She stood still on the path, staring at the white portico and green vines until they were completely obscured by the tears that had sprung to her eyes. Finally she turned around and walked up and down the path. Blinded by tears she did not see a negro boy who approached until he was at her side. She looked up and shaking the tears angrily from her face, said in a cold, strained voice: “Well, Antony, what is it?”

The boy replied that he had come from camp and had a letter for one of the young ladies.

“They’re upstairs in the ballroom,” Lucy said in the same cold tone.

She watched the boy mount the steps and cross the porch. The idea that had just come to her affected her so powerfully that she could feel her vitals turning over within her and for a moment had to stand perfectly still. Finally she closed her mouth, looked around her with the furtive expression a person has when he fears some alien eye has seen him making a spectacle of himself and started up the steps. She was as violently happy now as she had been miserable a moment ago. She was convinced that the note the boy brought was for her, from George, and it seemed to her that she could hardly wait to get it in her hands.

In the sewing room everything was as she had left it a half-hour before. Cally was out of the room for a few minutes and the negro women had taken advantage of her absence to lay down their shears and stretch themselves. Barbara Clayton and Octavia had put their sewing down too and had gone over to stand beside a window. They looked at Lucy curiously a moment when she came in, then continued their conversation.
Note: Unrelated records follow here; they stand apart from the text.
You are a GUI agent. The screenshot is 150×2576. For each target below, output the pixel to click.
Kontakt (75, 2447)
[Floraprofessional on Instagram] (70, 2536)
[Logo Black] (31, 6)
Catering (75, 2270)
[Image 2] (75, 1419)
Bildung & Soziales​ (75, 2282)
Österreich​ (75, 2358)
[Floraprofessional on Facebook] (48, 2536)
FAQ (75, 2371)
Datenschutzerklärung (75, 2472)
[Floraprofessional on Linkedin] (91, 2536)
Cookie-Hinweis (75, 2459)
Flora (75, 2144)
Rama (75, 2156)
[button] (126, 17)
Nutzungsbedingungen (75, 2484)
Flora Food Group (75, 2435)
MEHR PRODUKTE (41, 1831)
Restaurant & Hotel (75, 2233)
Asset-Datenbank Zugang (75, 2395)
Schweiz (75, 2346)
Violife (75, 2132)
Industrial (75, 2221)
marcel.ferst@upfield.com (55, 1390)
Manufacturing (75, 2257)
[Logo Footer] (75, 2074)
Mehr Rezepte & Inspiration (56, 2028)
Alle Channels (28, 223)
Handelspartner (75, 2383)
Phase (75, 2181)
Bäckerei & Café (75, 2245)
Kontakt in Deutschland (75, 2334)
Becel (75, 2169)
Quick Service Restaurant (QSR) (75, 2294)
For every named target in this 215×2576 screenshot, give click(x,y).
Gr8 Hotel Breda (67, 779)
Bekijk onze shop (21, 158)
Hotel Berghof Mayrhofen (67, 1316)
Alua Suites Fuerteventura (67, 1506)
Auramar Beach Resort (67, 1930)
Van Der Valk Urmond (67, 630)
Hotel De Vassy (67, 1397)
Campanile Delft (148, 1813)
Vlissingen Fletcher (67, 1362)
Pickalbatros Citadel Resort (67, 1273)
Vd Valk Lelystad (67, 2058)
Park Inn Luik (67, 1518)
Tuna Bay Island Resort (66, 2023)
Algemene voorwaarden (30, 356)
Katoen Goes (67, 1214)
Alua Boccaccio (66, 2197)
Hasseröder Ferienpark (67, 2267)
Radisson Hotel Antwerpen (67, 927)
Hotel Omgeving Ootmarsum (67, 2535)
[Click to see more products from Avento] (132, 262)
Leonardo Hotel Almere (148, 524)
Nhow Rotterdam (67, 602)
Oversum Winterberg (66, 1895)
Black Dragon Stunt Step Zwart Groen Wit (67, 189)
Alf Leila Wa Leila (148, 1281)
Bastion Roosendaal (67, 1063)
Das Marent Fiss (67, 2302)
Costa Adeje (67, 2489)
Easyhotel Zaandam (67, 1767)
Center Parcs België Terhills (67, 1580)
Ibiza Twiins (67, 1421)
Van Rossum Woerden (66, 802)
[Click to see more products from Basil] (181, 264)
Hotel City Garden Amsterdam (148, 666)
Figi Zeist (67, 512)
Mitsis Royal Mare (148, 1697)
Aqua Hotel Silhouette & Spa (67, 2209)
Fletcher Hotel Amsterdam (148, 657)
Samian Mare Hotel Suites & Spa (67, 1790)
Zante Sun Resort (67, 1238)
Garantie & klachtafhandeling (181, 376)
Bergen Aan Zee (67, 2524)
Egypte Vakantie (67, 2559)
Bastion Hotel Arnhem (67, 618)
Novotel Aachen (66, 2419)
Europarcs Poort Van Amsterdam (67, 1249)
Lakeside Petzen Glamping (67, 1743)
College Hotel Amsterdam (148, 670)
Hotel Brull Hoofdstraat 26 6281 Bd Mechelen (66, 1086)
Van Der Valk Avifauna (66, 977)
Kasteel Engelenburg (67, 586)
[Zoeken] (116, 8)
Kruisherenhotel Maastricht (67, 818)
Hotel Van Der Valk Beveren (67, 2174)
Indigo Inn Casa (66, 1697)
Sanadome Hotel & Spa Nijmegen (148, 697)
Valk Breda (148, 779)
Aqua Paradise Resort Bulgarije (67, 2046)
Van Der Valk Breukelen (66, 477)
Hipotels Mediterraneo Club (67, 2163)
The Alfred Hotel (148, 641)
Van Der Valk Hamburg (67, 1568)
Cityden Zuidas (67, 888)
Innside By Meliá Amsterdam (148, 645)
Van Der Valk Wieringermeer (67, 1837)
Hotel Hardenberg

Their quick, glancing scrutiny made Lucy conscious of the tears on her face but she was too proud to wipe them off publicly. Sitting down in a low chair she drew her sewing toward her and with unsteady hands tried to thread a needle. The negro women, yawning, bent over their work again. At the window the girls continued their conversation. Lucy managed to get the thread through the eye of the needle and bending forward in a stiff, unnatural posture took the careful stitches she had been trained as a child to take. But her hand, indeed her whole body, shook so that in a minute she had to put the work down.

“What did the boy bring?” she asked finally in a harsh, unnatural voice.

Barbara laughed. “A note from Bob.”

She came over to the table and began rolling up some scraps for the rag bag. As she bent over the black ribbon that she usually wore thrust down into the bosom of her dress swung outward. Lucy could see the little gold locket suspended at the end of the ribbon. Bob Summerfield’s picture was in it, of course. Everybody knew that she and Bob had been engaged since last summer.

Octavia had come over to the table and was helping Barbara roll up the scraps. “I wonder how that boy knew he’d find you here. We forgot to ask. . . .” She broke off, laughing constrainedly as she saw the expression on Lucy’s face.

Lucy hardly heard what the girls were saying. She had suddenly realized what was wrong with the room. Love. Love was not there. She was upstairs, reading a letter. . . .

Head bent forward she took two more trembling stitches, then got up and quit the room. Out in the hall she paused a second, then walked resolutely up the stairs and into the company wing where the young girls all slept these days. Love’s door was closed. There was no sound from inside. Lucy knocked and then without waiting for an answer went in.

Love was lying face down on the bed. She sat up when Lucy came in, smiling tremulously. “Oh, Lucy,” she cried, and before Lucy could avoid her she had thrown her arms around her cousin’s neck.

Lucy sat rigid, staring at a vase of flowers on a table. After a little she unloosed Love’s arms from around her neck and made her sit down.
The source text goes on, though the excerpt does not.